Passage for review →
A woman convicted two years ago of beating her adopted son to death in 1974 may get a new trial after the Nevada Supreme Court ruled Thursday she was wrongly denied mental health records of her main accuser.
In an unanimous opinion, justices said a lower court erred when it denied Catherine Wyman's request to obtain the out-of-state mental health records of her estranged daughter, Julie Bader-Dunn, the key witness against her.
The court remanded the case to Washoe District Court Judge Jerome Polaha for further proceedings, which could ultimately involve a new trial.
Wyman, now 70, was convicted by a jury of second-degree murder in August 2007 and sentenced to 15 years in prison.
Dunn, of Chico, Calif., was 15 when her 3-year-old brother, James "J.W." Bader, died. She told investigators that Wyman routinely abused the developmentally disabled boy, and said she came forward in 2005 after the death of her father and multiple bouts with cancer.

Study material →
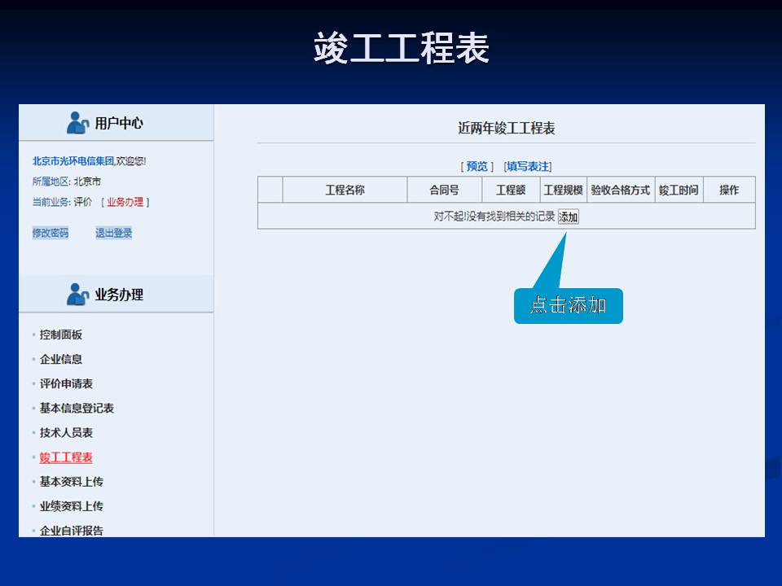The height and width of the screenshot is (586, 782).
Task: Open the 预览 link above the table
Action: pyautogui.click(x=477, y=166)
* * *
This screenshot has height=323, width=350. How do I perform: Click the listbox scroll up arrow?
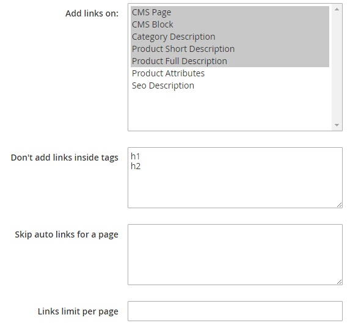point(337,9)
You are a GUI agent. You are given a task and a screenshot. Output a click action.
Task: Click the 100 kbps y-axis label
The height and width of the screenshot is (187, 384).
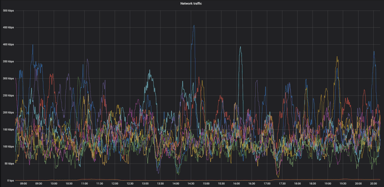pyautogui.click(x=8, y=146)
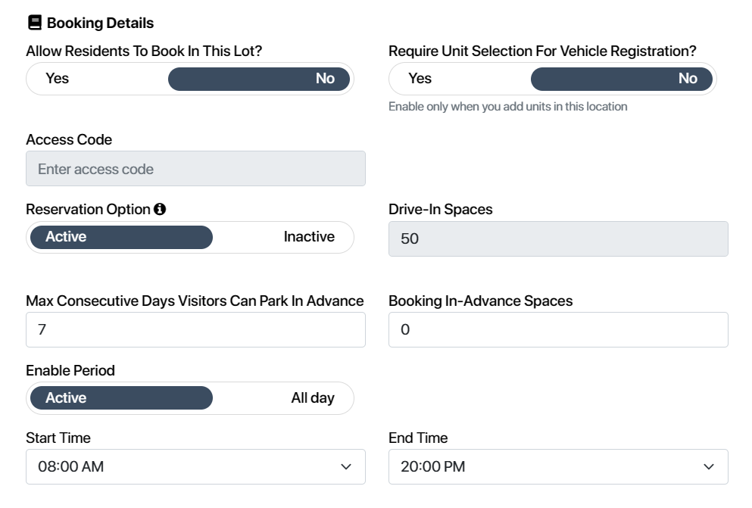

Work instruction A →
According to the article on the Wyman case, why may Catherine Wyman get a new trial?
Work instruction B →
Name every person identified by name in the article on the Wyman case.
Work instruction C →
Quote everything from "A woman convicted" down to "witness against her." in the article on the Wyman case.

Solution A →
The Nevada Supreme Court ruled that she was wrongly denied the mental health records of her main accuser. The justices found that a lower court erred in denying her request for the out-of-state mental health records of her estranged daughter, Julie Bader-Dunn, the key witness against her.

Solution B →
Catherine Wyman, Julie Bader-Dunn, Jerome Polaha, James "J.W." Bader

Solution C →
A woman convicted two years ago of beating her adopted son to death in 1974 may get a new trial after the Nevada Supreme Court ruled Thursday she was wrongly denied mental health records of her main accuser.
In an unanimous opinion, justices said a lower court erred when it denied Catherine Wyman's request to obtain the out-of-state mental health records of her estranged daughter, Julie Bader-Dunn, the key witness against her.